23 de abril de 2016

Os figos são para quem passa. João Gomes de Abreu e Bernardo P. Carvalho (Planeta Tangerina)

Num tempo em que perigosamente a distribuição e acesso a todas as facetas da vida na Terra é compartimentada por direitos de propriedade estanques, sopesar alternativas de relacionamento não é apenas importante como compulsório. A patenteação de produtos agrícolas, até hoje “livres” e “naturais”, a privatização da água, a re-confirmação de fronteiras intransponíveis, a hierarquização de importâncias conforme o poder (económico, militar, social), e a relativização cultural de valores éticos que, sendo esgrimíveis, devem ser claros, são apenas alguns dos escolhos lançados na tempestade dos tempos contemporâneos. Uma pequena distância crítica e mecanismos ficcionais, mesmo que simples (mas não simplistas), é de uma utilidade extrema. (Mais) 

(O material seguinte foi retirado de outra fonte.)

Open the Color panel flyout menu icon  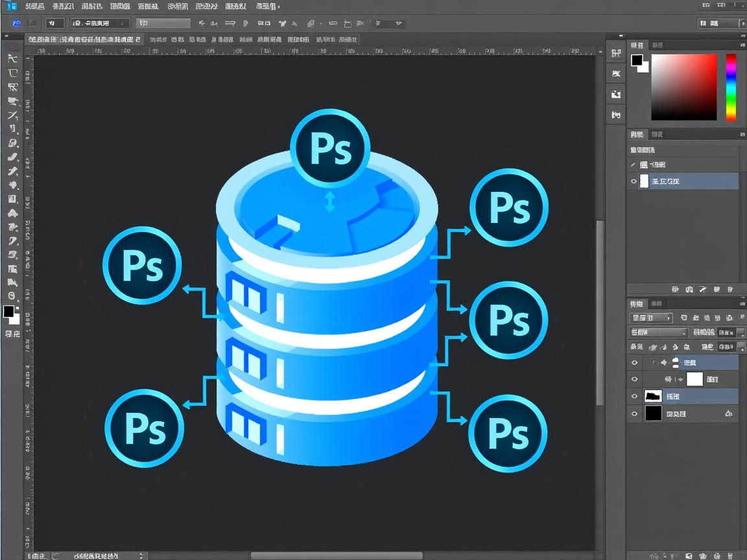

Que têm estes assuntos a ver com uma história de um urso com fome, que estaciona perto de uma figueira, esperando comer o figo que vai amadurecendo? Tudo. Se existem livros que supostamente tentam discutir temas contemporâneos de uma forma pouco subtil e acabam por cair numa série de armadilhas simplistas, como foi o caso de um livro com outro urso, é curioso como esta fábula parece querer responder a temas muito prementes dos nossos dias, mas sem precisar de arvorar essa ligação directa.


Este urso não é “mau”, mas a partir do momento em que pensa numa ideia fixa, e nova naquele mundo (seria possível interpretar este livro também como sobre a introdução de uma cronologia utilitária que não existia até ao momento), é incapaz de ver as coisas de outro modo. Apenas a custo consegue ultrapassar essa ideia, e com a criatura, em princípio, mais humilde de todas. Há lições, sem dúvida.

Bernardo Carvalho mostra aqui imagens feitas todas a partir de papéis recortados, de cores primárias e secundárias planas e baças, em silhuetas e pequenas combinações que fazem os animais e as paisagens. Deixando bem visíveis a passagem das lâminas, a sobreposição não-colada, há uma materialidade rosca que traz uma ambiência de work-in-progress apropriada à temática. Pela sua velocidade e simplicidade de execução, é notória a forma como o ilustrador tira partido precisamente desses princípios para mostrar como as mais diversas expressões nascem dos contrastes efectivos das variações. Todas as cenas são apresentadas em páginas duplas, havendo casos de desdobramento do tempo/acção numa mesma unidade visual, e os textos espraiam-se de modos diferentes, instilando uma fluidez completa entre eles e as imagens.  


Directo herdeiro de Esopo, na estrutura, forma textual e ritmo, este conto de João Gomes de Abreu (que já havia escrito A Ilha para a Planeta Tangerina), de um urso esfomeado que se deve confrontar com outras criaturas que lhe passam a perna, num tempo de total mobilidade e convívio entre os animais, vem ofertar aos seus leitores um simples relato que lhes cumpre desvendar que leituras fazer. É possível lê-lo somente no seu nível primário, e diverte. Mas é também possível desdobrá-lo em significados mais latos. Ao iniciar-se com “No princípio, o mundo era só um. Tudo era de todos, ninguém pertencia a nada, nada pertencia a ninguém.”, há desde logo uma diferença do mundo tal como ele é agora que promete não apenas uma utopia da qual emergimos como outra que se poderia reinstaurar.

Nota final: agradecimentos à editora, pela oferta do livro.